Thursday, October 24, 2013

Farm to Table Chef & Alumna

Award-winning local chef and Memorial High School graduate Monica Pope spoke to members of the Northwest Harris County Retired Teachers Association on Oct. 9 about the benefits of an organic diet based on simple cooking and creative meals using local produce.

She is related to two former Spring Branch ISD employees. Her grandmother, Virginia Pope, was social studies department chair at Spring Branch High School. Pope’s aunt, Stacey Tyler, taught English and social studies at Spring Woods Junior High School and Northbrook High School.

Growing up, Pope swam for Dad’s Club. Her sister, Maria, is now an executive producer on the Emmy-winning “Late Show” with famous television host David Letterman. A 1981 Memorial High graduate, Pope has achieved local, regional and national fame during an ongoing career that has included the popular Houston restaurants t’afia, now closed, and her current restaurant, Sparrow Bar + Cookshop, located at 3701 Travis St. A 2007 James Beard Award nominee for Best Chef Southwest and the only Texas woman to be named a Top 10 Best New Chef by Food & Wine Magazine, Pope was named Best Chef in the 2009 Houston Culinary Awards.

Among her other notable credits, she was a 2010 Top Chef Masters Competitor on Bravo cable television. Chef Pope has written an interactive, web-based cookbook, eat where your food lives, and she is currently working on a memoir, tentatively titled Eating Hope (and Other Things I’ve Had to Stomach), an insightful and funny look at a woman’s place in the commercial restaurant kitchen.

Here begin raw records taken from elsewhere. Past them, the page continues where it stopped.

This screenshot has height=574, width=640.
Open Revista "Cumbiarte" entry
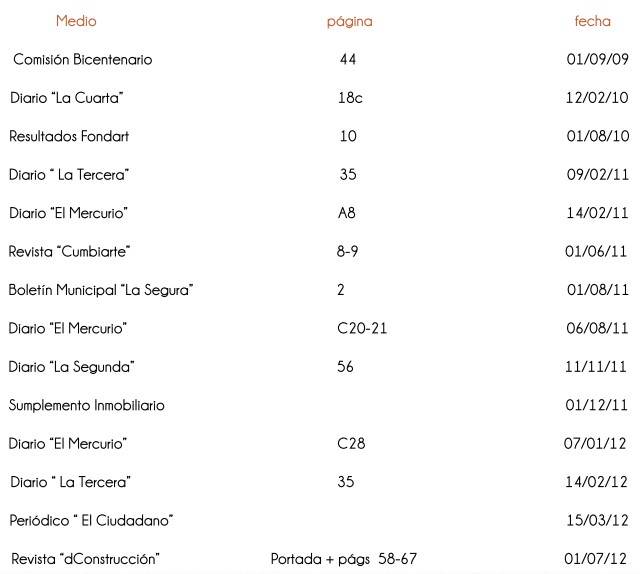(69, 251)

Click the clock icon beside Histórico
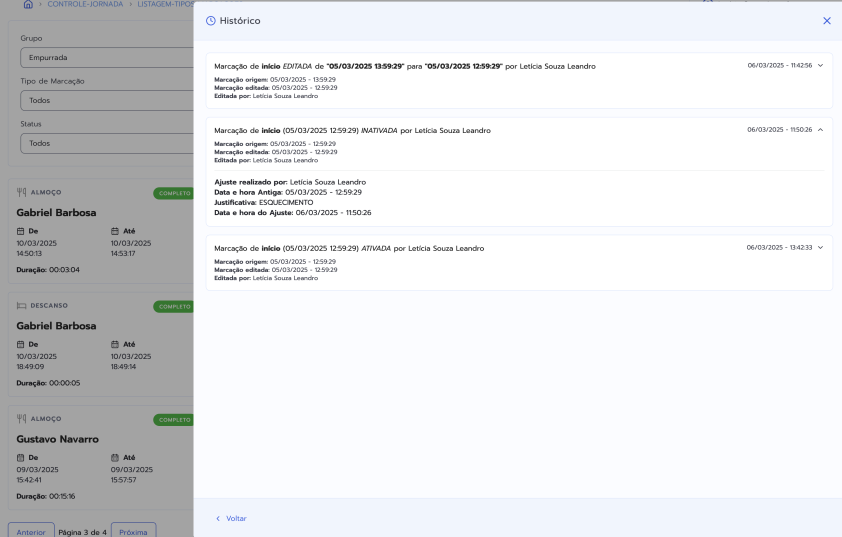click(210, 21)
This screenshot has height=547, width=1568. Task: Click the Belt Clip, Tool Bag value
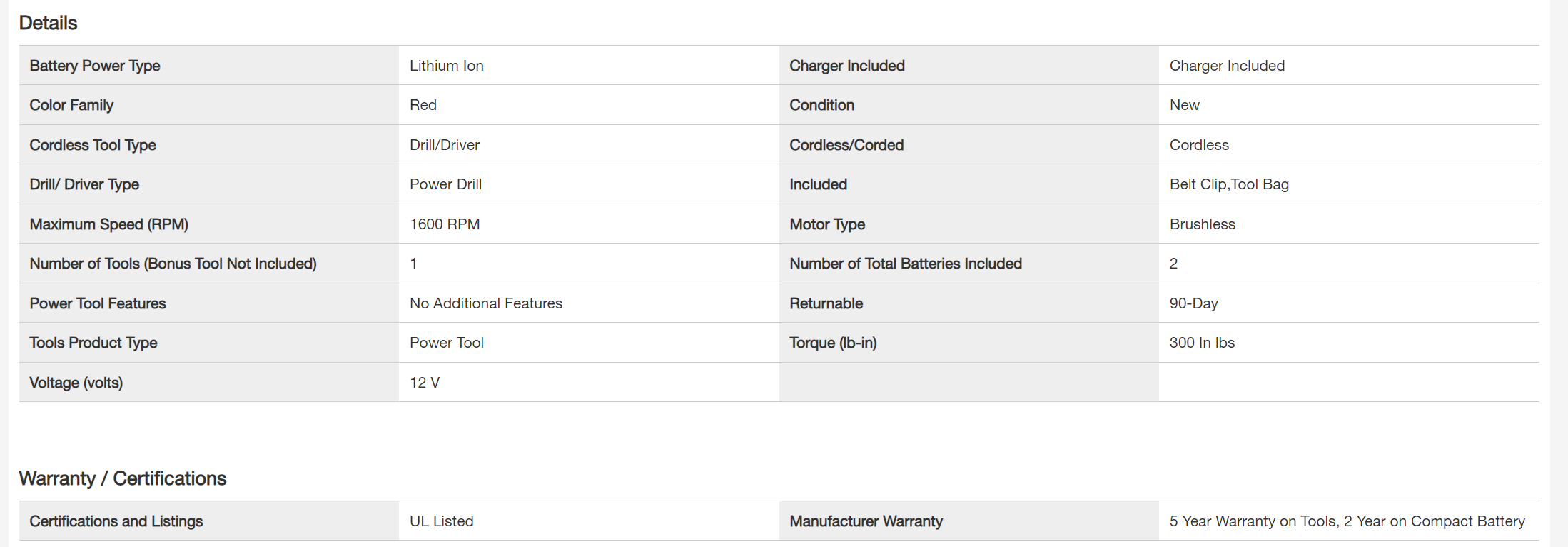coord(1229,184)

At her restaurant tables or at the speaker’s podium, Pope’s message is simple and powerful: The food we eat simply tastes better, and is better for your health, when you cook and eat produce in the regional area where you also live. She helped found the popular Midtown Farmers Market in Houston years ago. As the “Alice Waters of the Gulf Coast,” as she has been called, Pope has promoted and cooked simple, seasonal produce that was planted, harvested, foraged or discovered by farmers, growers, ranchers and others within 300 miles of Houston.

“As an intrepid Texas culinary pioneer,” she states, “I have paradoxically spent my career cooking with many local and organic ingredients in the region dubbed the Chemical Coast. Houston is a place of extreme opposites: It is a concrete jungle, a refinery coast and an air-conditioned oasis.”

“For over 13 years, I have worked hard to revive the true nature of this city by supporting local farmers, ranchers and food producers,” she also states.

The Northwest Harris County Retired Teachers Association met on Oct. 9 in the SBISD Board of Trustees Meeting Room. Chef Pope encouraged them to support small-scale family farms. Farm-grown carrots, she noted, have much higher levels of Brix, or sugar content, than organic ones bought in a grocery store.

A higher Brix level is much more nutritious. Small growers use the Brix level to know the best time to harvest vegetables. “People don’t think that cooking food is fun. They don’t think that food shopping is fun. It can be really fun, and it’s really good for families,” she said.